Shinji recalls being particularly affected by The Bullet Train 's depiction of Japanese National Railway staff members. In the film's press notes, he writes, 'I liked watching ordinary workers, who had a strong sense of duty to do something about the unbelievable situation, give everything they had to perform their jobs.'
Speaking with TIME through an interpreter, Shinji says he wanted to make sure to give the original story its due when making the sequel.
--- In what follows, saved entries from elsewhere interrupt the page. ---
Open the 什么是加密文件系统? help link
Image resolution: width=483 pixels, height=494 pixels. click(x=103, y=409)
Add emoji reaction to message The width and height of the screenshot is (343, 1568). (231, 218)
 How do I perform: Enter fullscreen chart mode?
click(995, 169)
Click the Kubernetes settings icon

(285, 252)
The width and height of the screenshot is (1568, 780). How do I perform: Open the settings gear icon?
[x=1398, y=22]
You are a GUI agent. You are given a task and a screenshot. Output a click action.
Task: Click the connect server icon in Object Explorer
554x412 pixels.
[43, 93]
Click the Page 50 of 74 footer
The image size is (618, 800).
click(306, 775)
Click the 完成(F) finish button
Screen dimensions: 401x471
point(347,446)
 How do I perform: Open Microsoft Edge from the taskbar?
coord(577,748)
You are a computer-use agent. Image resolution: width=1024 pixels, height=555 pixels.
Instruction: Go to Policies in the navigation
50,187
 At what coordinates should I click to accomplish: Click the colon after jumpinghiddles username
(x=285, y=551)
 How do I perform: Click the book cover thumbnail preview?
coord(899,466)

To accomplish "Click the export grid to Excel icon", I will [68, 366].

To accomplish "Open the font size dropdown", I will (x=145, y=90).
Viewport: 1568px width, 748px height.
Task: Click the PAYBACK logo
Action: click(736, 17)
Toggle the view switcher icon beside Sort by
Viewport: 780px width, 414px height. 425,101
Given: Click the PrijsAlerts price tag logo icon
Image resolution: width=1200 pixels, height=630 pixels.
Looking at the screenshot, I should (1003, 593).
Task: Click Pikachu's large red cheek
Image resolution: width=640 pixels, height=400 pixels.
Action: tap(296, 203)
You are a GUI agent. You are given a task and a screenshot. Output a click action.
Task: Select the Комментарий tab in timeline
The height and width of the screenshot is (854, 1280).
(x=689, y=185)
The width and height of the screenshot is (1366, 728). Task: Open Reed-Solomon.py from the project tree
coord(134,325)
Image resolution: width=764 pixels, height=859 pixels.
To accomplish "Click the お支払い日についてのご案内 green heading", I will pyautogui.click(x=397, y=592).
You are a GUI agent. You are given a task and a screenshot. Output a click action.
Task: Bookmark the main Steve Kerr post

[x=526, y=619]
'I really had to grapple with how I wanted to approach the themes that would be depicted in this film,' Shinji says. 'It was quite an arduous task for me, and I had to put my all in it.'
Let's break down the deep cinematic roots of Bullet Train Explosion, and how Shinji brought one of film's first subjects into the modern action movie world.
Bullet Train Explosion 's direct inspiration
Netflix's Bullet Train Explosion is a sequel to 1975's The Bullet Train, which was directed by Junya Sato and stars Ken Takakura, Sonny Chiba, and Ken Utsui. The original film tells the story of a perilous trip undertaken by Hikari 109, a high-speed, first-generation bullet train traveling from Tokyo to Hakata. Shortly after Hikari 109's departure, the railway security head is informed that a bomb has been planted. If the train slows below 80 kilometers per hour (roughly 50mph), it will explode. Railway staff and the police work to keep the 1,500 passengers safe, while a $5 million ransom is demanded.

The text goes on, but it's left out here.